— Start Selection —

David Collenette served as the Government of Ontario Special Advisor for High-Speed Rail in the Windsor - Toronto corridor, from 2015 to 2018.

=== City of Ottawa Transportation Task Force Committee ===
On 19 January 2007, Ottawa Mayor Larry O'Brien named Collenette as the head of a volunteer Transportation Task Force Committee in which in a six-month period it reviewed the transportation issues across the city. It produced a report which suggested light-rail service expansion throughout the city of Ottawa, including an east–west route in a downtown tunnel, and several communities in Eastern Ontario as well as portions of the Outaouais region in Western Quebec. The Ottawa LRT opened in 2019. His report also suggested one to two new interprovincial bridge crossings between Gatineau and Ottawa over the next 30 years.

— End Selection —

> _Exercise a_
Change "method" to "function" in the listing, beginning with the line that contains "Task: Click getReminderChannelList" and continuing through the end of the listing, and write out those lines with nothing else altered. Leave the pictures out of your answer.

— Start Material provided —

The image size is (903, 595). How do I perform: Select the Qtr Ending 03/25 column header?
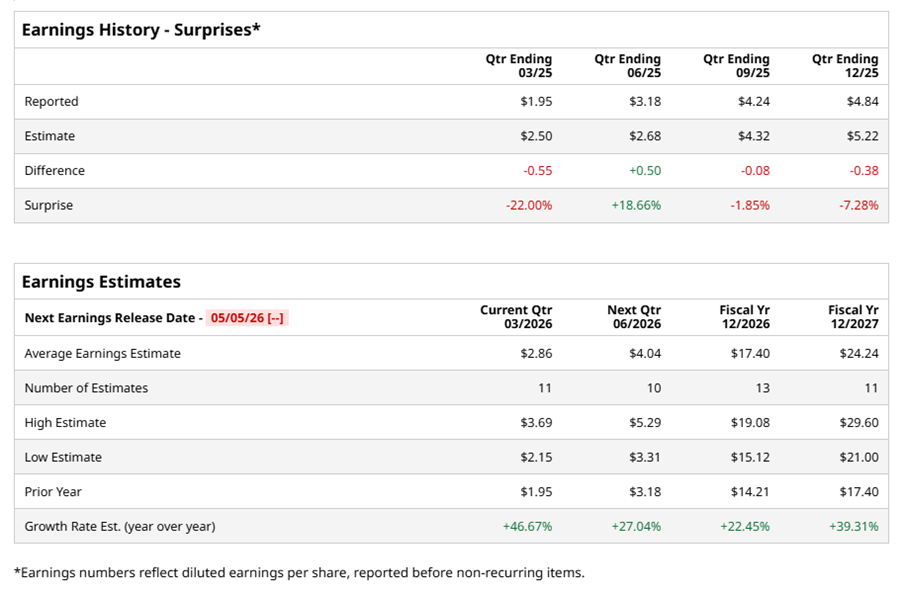519,66
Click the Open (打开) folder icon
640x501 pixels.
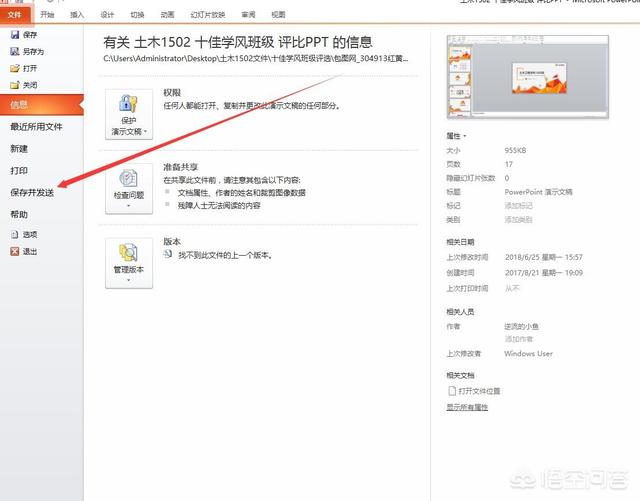coord(14,68)
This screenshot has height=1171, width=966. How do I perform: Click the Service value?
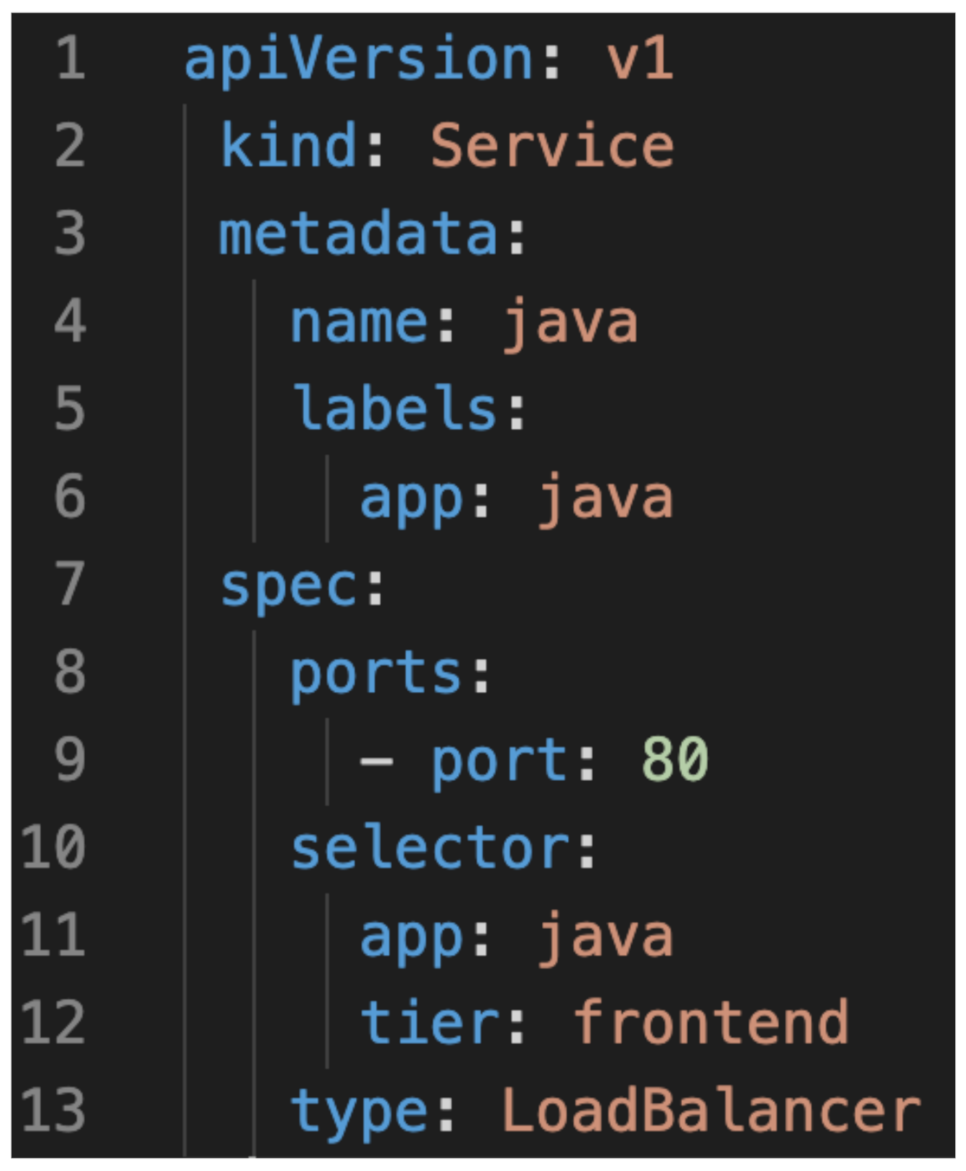pos(552,147)
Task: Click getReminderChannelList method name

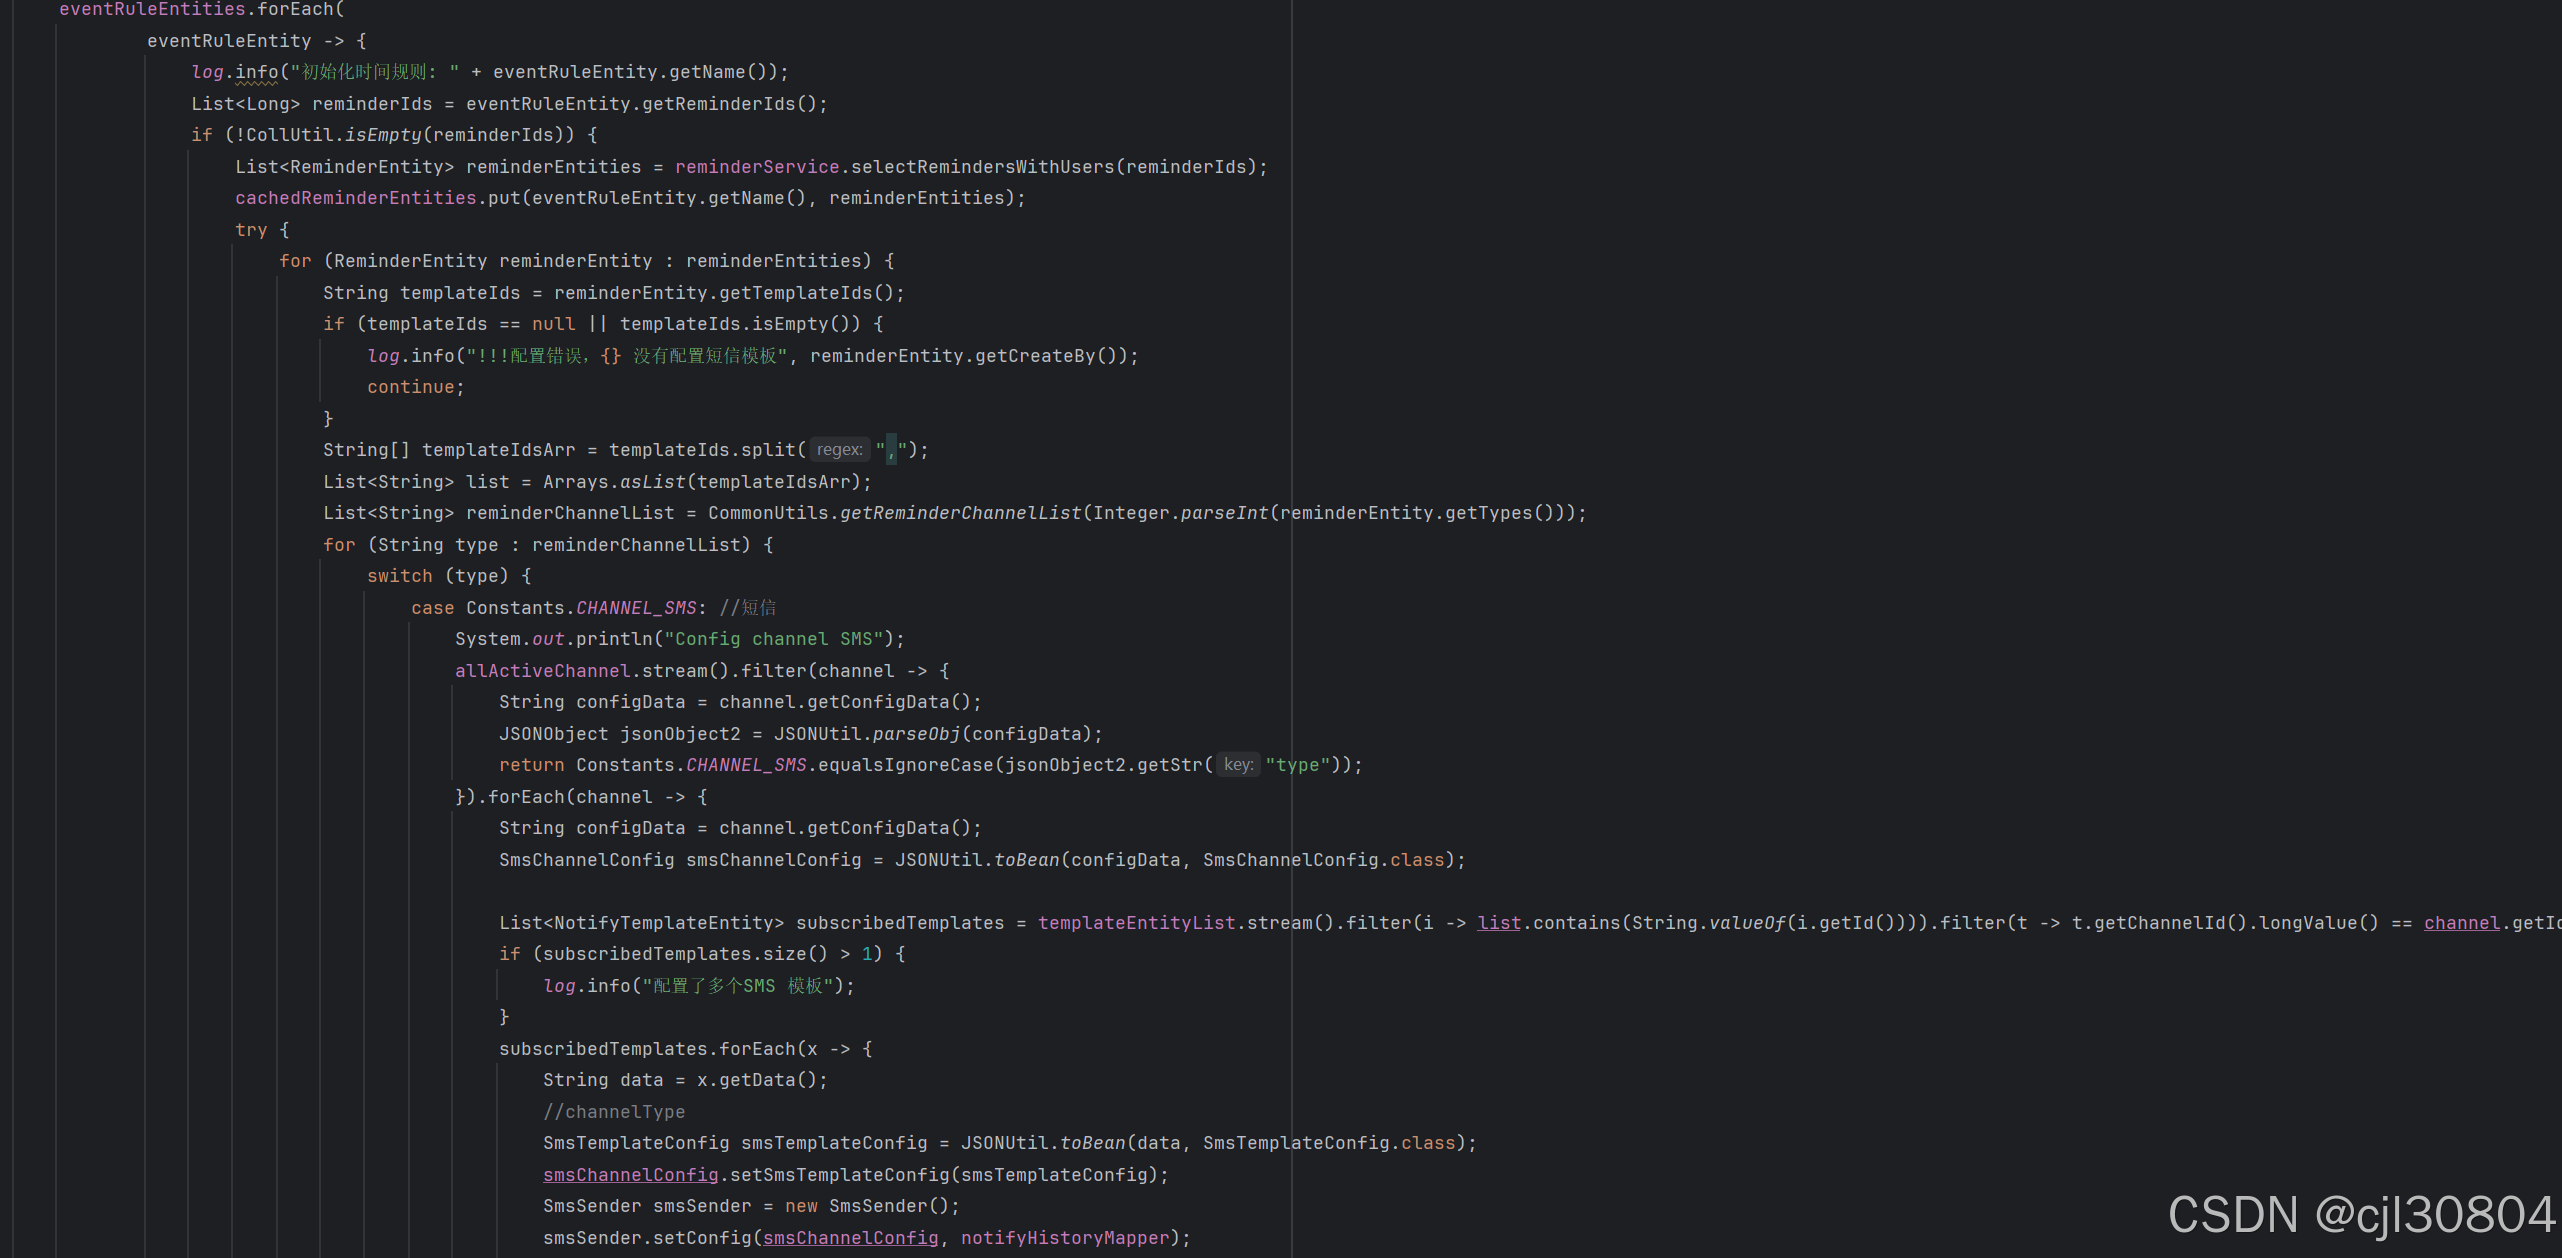Action: 960,513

— End Material provided —

> _Exercise b_
According to the text about David Collenette, who named him head of the volunteer Transportation Task Force Committee?

> _Exercise result a_
Task: Click getReminderChannelList function name

Action: 960,513

> _Exercise result b_
Ottawa Mayor Larry O'Brien